Bunların yanı sıra HDP Grup Başkanvekili Meral Danış Beştaş’ın, Papa Francis'in Federe Kürdistan Bölgesi ziyaretini temsilen tasarım olarak hazırlanıp, Türkiye’nin tepkisine yol açan hatıra pulları hakkında gazetecilerin kendisine yönelttiği soruya, “Bu haritayı Papa’ya veren muhatabına sormak lazım” yanıtı vermesi de eleştiri konusu yapıldı. Dil ve kültürün Kürt siyasetleri arasında tartışma konusu yapılmayarak, bu konuda gerekirse bir mutabakat yapılmasına ihtiyaç olduğunun altı çizildi.
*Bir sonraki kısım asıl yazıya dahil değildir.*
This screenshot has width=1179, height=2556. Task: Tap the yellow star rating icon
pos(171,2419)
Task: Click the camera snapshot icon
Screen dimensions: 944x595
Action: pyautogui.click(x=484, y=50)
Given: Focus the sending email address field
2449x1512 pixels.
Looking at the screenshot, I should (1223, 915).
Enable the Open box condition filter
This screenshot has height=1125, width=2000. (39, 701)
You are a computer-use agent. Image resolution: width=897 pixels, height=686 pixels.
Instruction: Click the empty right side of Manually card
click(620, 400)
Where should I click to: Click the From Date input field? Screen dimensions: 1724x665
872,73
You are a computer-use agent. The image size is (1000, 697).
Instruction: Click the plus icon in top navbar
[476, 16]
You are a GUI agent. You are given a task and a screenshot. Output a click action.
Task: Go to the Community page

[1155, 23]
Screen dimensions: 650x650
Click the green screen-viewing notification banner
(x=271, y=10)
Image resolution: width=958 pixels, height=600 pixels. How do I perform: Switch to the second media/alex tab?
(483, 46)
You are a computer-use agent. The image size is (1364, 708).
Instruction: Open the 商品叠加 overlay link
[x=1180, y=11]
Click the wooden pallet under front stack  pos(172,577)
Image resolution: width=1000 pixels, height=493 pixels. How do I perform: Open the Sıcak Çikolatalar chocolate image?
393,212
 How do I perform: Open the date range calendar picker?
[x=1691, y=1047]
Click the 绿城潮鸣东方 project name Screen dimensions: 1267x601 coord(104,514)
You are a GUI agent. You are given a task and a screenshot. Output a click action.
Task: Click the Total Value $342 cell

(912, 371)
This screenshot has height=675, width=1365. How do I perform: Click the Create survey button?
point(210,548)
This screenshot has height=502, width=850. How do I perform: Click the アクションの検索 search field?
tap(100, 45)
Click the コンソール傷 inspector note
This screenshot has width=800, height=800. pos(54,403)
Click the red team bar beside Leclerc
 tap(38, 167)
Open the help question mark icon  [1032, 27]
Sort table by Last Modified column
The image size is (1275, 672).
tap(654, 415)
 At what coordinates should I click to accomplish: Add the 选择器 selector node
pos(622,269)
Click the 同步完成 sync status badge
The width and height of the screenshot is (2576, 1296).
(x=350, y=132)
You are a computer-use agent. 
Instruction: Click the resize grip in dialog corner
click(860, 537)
HDP’li Tayip Temel, partili arkadaşlarının yaklaşımını net biçimde doğru bulmamakla birlikte bu meselenin dahi Kürt kimliği ve kültürüne dair tüm yükün partilerinin omzunda olduğunun göstergesi olduğunu kaydetti.
KÜRTÇE TEHLİKE ALTINDA
Yürütülen politikalardan kaynaklı Kürtçeye dönük tehlikenin artık çocuklara aktarılmasından öte anne ve babaların anadillerinden uzaklaşmaya başlamasıyla kendisini gösterdiğini vurgulayan bazı katılımcılar, Kürtçeye dair çalışmaların akademik bir forma büründürülmesinin de halkın bir kısmında dile dair korkuya neden olduğunu belirtti. Yine katılımcılar arasında yer alıp, uzun yıllar cezaevinde kalmış bir kadın şairin, zindanda yaşamın bir bütünen Kürtçeye çevrilebilmesi gibi zindandan farkı kalmayan dışarıda da bunun başarılabileceğini ifade etmesi, dil ve kültüre dair içerisinde bulunulan mevcut koşullar ve bunları tersine çevirme konusundaki yol ve kararlılığı gösterebilmesi açısından oldukça çarpıcıydı.
KÜRTÇEYİ YAŞAMLAŞTIRMA
Komisyon üyeleri dile getirilen tüm bu eleştirileri, görüş ve önerileri büyük bir dikkatle not aldı. Bunlara dair farkındalık ile böylesi bir komisyon oluşturduklarını ifade eden vekillerinden Dersim Dağ, Kürtçeyi öncelikle parti içerisinde yaşamsallaştırma konusunda önlerine koydukları hedeflerle eğitimler düzenlenmeye başlandığı bilgisini verdi. Dağ, bu eğitimlerde Eş Genel Başkanlar Pervin Buldan ve Mithat Sancar’ın da yer aldığını paylaştı.
Toplantı, Komisyon üyelerinin bütün Kürt gazeteci ile yazarların Kürt dili ve kültürü konusunda siyaset ya da siyasilerden yana değil, hakikatlerden yana taraf olması yönündeki beklentilerini dile getirmesiyle sona erdi.